Pointing to the badge on his maroon Parachute Regiment beret, he added: “The only thing I was really scared of was letting this down. That to me, that’s why I joined, that’s why I joined the Army to be a paratrooper.”

The Victoria Cross is not the first in L/Cpl Leakey’s family. His second cousin, twice removed, won a posthumous VC while serving with the King’s African Rifles in Abyssinia.
Sgt Nigel Gray Leakey leapt on an Italian tank, wrenched open the turret and shot all the crew during a battle in May 1941. He was shot dead as he tried the same on another tank.

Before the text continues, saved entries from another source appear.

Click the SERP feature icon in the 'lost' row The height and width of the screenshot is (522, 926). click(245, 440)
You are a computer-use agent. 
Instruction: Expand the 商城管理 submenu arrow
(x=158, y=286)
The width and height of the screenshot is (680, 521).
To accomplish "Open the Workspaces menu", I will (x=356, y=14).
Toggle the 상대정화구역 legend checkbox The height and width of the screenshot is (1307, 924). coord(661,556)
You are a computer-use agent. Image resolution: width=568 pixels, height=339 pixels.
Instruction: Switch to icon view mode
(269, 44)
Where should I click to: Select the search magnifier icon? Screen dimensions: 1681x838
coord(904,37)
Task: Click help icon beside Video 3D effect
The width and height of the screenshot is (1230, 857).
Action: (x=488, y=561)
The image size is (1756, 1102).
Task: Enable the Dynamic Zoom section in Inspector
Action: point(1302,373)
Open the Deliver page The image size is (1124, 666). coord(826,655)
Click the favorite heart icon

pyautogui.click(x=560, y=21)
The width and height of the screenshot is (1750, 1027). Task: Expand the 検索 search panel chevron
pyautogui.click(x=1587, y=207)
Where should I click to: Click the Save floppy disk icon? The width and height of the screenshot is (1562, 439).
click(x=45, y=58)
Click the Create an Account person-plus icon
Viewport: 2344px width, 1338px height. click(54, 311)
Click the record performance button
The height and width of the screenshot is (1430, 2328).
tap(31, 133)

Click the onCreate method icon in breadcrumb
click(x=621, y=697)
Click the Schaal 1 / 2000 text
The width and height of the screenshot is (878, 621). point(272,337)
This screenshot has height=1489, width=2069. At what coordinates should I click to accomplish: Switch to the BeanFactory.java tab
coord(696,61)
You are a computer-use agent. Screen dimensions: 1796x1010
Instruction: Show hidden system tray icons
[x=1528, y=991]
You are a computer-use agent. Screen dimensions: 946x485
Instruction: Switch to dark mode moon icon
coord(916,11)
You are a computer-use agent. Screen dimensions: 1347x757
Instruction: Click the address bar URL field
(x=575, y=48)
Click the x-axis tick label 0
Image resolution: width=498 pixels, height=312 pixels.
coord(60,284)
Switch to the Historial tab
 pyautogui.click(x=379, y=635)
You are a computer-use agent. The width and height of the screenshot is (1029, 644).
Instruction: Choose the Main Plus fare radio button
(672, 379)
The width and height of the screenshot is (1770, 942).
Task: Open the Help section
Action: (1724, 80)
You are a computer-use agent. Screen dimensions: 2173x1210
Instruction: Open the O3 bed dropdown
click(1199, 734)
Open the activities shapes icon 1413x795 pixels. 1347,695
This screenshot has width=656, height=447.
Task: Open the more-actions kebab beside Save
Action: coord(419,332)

L/Cpl Leakey, whose battalion supports special forces operations, said he now hoped he could continue his Army career in peace. He said: “My big hope is that I can just go back on Monday morning, back to my battalion and say to my platoon ‘Sorry I was away for the last two weeks, what’s next?’ I’m not going to let this become who I am, because it’s not who I am. I am just me.”

Two other British soldiers have been awarded the Victoria Cross during the Afghanistan campaign, both of them posthumously.

Cpl Bryan Budd, of 3Bn The Parachute Regiment, was awarded a VC for single-handedly charging a Taliban ambush in Sangin in 2006.
L/Cpl James Ashworth, of 1st Bn The Grenadier Guards, was awarded the same for his actions leading his team to storm a Taliban position in Nahr-e Saraj in 2012.